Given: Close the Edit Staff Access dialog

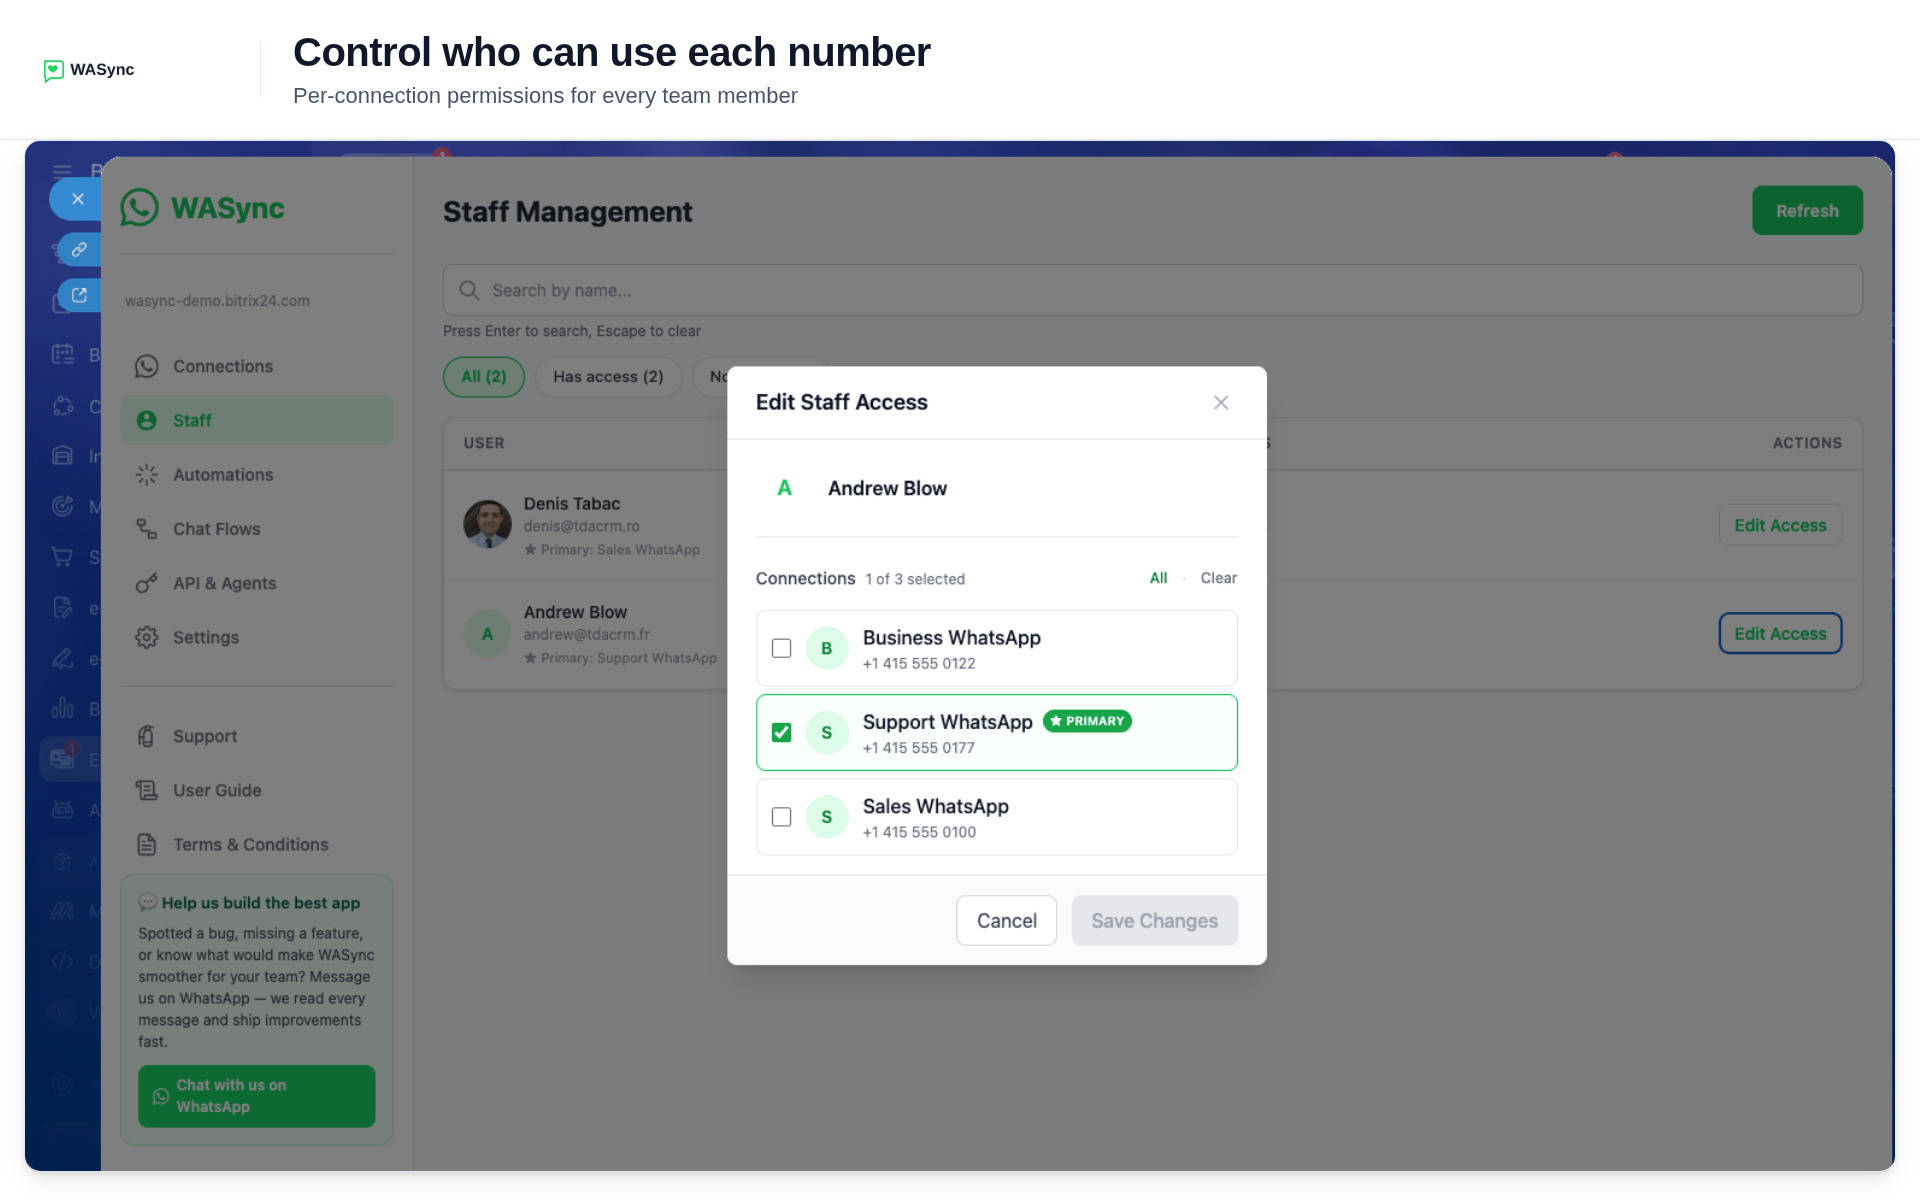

* * *

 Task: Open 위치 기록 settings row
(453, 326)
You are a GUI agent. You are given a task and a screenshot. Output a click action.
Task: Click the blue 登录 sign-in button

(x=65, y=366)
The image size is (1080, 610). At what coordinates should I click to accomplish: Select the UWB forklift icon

- [Work required]: Begin with the line that has "You are a GUI" in the listing above and end after the line that has "The image size"; output those lines exactly.

- [Your response]:
You are a GUI agent. You are given a task and a screenshot. Output a click action.
Task: Click the blue 登录 sign-in button

(x=65, y=366)
The image size is (1080, 610). At what coordinates should I click to accomplish: Select the UWB forklift icon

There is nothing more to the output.